- Brief:
Edit the listing, starting at the line containing "644x794 pixels. How" and ending with the last line of the listing, replacing "Threshold" with "Limit" and keeping everything else the same. Return only those lines.
◇ ◇ ◇ ◇ ◇ ◇ ◇
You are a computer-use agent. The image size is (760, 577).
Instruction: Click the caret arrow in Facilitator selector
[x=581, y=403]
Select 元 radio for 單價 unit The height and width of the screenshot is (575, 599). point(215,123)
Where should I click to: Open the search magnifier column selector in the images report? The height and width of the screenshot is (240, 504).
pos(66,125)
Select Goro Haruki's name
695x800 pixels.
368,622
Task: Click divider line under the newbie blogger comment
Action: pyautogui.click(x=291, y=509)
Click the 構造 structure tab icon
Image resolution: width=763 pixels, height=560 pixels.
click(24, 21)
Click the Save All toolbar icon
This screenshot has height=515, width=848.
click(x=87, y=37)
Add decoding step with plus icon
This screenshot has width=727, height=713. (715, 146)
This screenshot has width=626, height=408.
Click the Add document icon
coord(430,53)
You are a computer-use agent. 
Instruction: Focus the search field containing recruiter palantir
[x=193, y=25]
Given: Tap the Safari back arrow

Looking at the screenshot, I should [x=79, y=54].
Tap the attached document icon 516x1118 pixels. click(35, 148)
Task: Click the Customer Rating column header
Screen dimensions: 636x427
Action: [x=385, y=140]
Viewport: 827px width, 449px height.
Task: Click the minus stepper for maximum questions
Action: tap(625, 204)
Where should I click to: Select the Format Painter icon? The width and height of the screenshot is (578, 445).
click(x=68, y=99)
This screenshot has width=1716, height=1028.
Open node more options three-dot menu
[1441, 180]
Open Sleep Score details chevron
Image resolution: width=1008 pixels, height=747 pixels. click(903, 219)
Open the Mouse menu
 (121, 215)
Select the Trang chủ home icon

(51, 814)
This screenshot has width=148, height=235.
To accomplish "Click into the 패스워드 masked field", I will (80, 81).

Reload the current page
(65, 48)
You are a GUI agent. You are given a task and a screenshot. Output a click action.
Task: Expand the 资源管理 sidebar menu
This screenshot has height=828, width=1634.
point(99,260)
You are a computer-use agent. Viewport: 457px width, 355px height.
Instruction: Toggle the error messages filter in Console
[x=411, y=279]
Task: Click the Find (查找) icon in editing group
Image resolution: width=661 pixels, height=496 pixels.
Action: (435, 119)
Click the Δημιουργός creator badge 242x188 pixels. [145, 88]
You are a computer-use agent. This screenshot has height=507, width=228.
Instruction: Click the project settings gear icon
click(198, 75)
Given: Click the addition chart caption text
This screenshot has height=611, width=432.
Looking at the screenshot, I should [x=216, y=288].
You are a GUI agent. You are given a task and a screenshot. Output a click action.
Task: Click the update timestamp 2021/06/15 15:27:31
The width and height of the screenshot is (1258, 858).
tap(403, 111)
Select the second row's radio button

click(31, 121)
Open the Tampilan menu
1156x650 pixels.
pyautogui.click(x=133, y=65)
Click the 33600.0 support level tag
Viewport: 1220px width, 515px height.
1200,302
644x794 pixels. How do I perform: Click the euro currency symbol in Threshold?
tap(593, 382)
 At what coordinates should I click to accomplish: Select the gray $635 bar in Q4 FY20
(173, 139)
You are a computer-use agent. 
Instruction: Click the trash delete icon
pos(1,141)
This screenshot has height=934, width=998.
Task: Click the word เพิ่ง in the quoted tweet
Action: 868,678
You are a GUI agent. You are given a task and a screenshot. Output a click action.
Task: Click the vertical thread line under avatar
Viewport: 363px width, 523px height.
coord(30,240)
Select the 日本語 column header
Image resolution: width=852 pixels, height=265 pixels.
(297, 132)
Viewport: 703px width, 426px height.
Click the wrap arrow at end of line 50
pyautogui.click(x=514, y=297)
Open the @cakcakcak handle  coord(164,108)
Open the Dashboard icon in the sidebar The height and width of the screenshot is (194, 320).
◇ ◇ ◇ ◇ ◇ ◇ ◇
- Answer to this problem:
644x794 pixels. How do I perform: Click the euro currency symbol in Limit?
tap(593, 382)
 At what coordinates should I click to accomplish: Select the gray $635 bar in Q4 FY20
(173, 139)
You are a computer-use agent. 
Instruction: Click the trash delete icon
pos(1,141)
This screenshot has height=934, width=998.
Task: Click the word เพิ่ง in the quoted tweet
Action: 868,678
You are a GUI agent. You are given a task and a screenshot. Output a click action.
Task: Click the vertical thread line under avatar
Viewport: 363px width, 523px height.
coord(30,240)
Select the 日本語 column header
Image resolution: width=852 pixels, height=265 pixels.
(297, 132)
Viewport: 703px width, 426px height.
Click the wrap arrow at end of line 50
pyautogui.click(x=514, y=297)
Open the @cakcakcak handle  coord(164,108)
Open the Dashboard icon in the sidebar The height and width of the screenshot is (194, 320).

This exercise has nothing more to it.